Ce métier m’éclate et même s’il est difficile à cause des horaires de travail décalés, j’aime le moment où la pagaille s’empare des tables, où les clients parlent de plus en plus fort, où plus rien n’a l’air maîtrisé alors qu’en fait, si, tout est parfaitement orchestré. Ce lieu où les murs sont imprégnés de houblon, où les coudes se touchent dans l’ivresse du moment, c’est mon deuxième chez moi et ces collègues taquins en tablier qui cavalent pour prendre les commandes, c’est ma deuxième famille.
Ils me manquent beaucoup.
Mes vieux cours de terminal économique et social du Lycée Kléber sur la pyramide de Maslow prennent plus que jamais du sens. Ce travail ne comble pas juste un besoin physiologique qui me permet de payer mon loyer, mais aussi un besoin d’appartenance, d’estime et d’auto-accomplissement. Je me sens utile. Je me sens vivant et épanoui. J’ai l’impression d’avoir un but chaque matin et d’apporter ma participation à ce monde en perpétuelle mutation. Un job à la con pour certains. Un job qui a du sens pour d’autres et dans lequel je suis en accord avec moi-même, c’est bien là l’essentiel.
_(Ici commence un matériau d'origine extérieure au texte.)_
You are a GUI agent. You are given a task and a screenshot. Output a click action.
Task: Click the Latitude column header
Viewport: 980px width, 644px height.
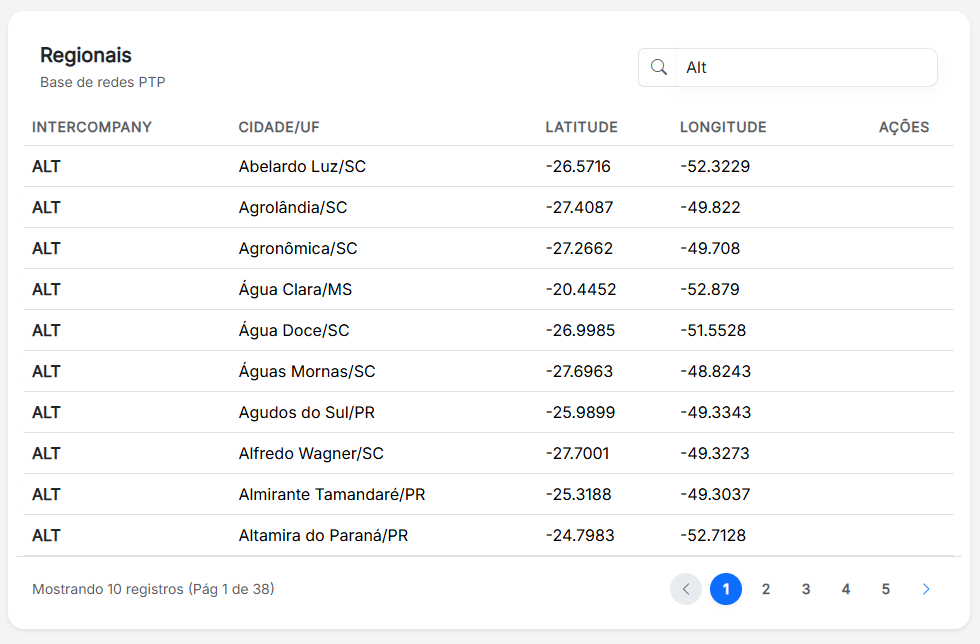pos(581,127)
Me priver de cela, c’est me priver d’un membre et des pourboires aussi.
Je ne semble pas être l’exception à la règle puisque le taux de dépression est passé de 10 à 21 % dans la population française en six semaines d’après le directeur général de la Santé Jérôme Salomon. Une augmentation vertigineuse qui se traduit par le fait de se sentir tendu, de ruminer en permanence, de s’énerver contre ses proches, d’être irritable de ne pas pouvoir se projeter dans l’avenir et surtout de ne presque plus dormir.
Au milieu de la cuisine, à 3 h 41, une clope à la bouche, je contemple le désert de bitume qui semble apaisé dans les bras de Morphée. La fumée s’échappe via la fenêtre ouverte en battant. Un air glacial et pur me fait frissonner. Tout est trop calme. Quelques lampadaires papotent sous l’œil médusé d’un merle tenant un papillon dans son bec. J’ai cette boule dans la gorge qui ne veut pas disparaître, ce paradoxe d’avoir la pression alors que je ne fais rien de mes journées. Si encore j’étais en couple, je me sentirais moins isolé, moins fataliste, moins impuissant et nous pourrions nous ennuyer à deux. Les journées ne se résument plus qu’à des copies d’heures fades et les nuits durent des journées. Je fais les cent pas du matin au soir cherchant à m’occuper, à semer des pensées oppressantes. Pas un bruit dans les couloirs. Les ascenseurs semblent figés au rez-de-chaussée, lassés comme moi par cette pause dorénavant perpétuelle.
Si seulement Bill Muray pouvait toquer à ma porte, une bouteille de gin à la main. Si seulement cette année sans fin pouvait être réalisée par Sofia Coppola.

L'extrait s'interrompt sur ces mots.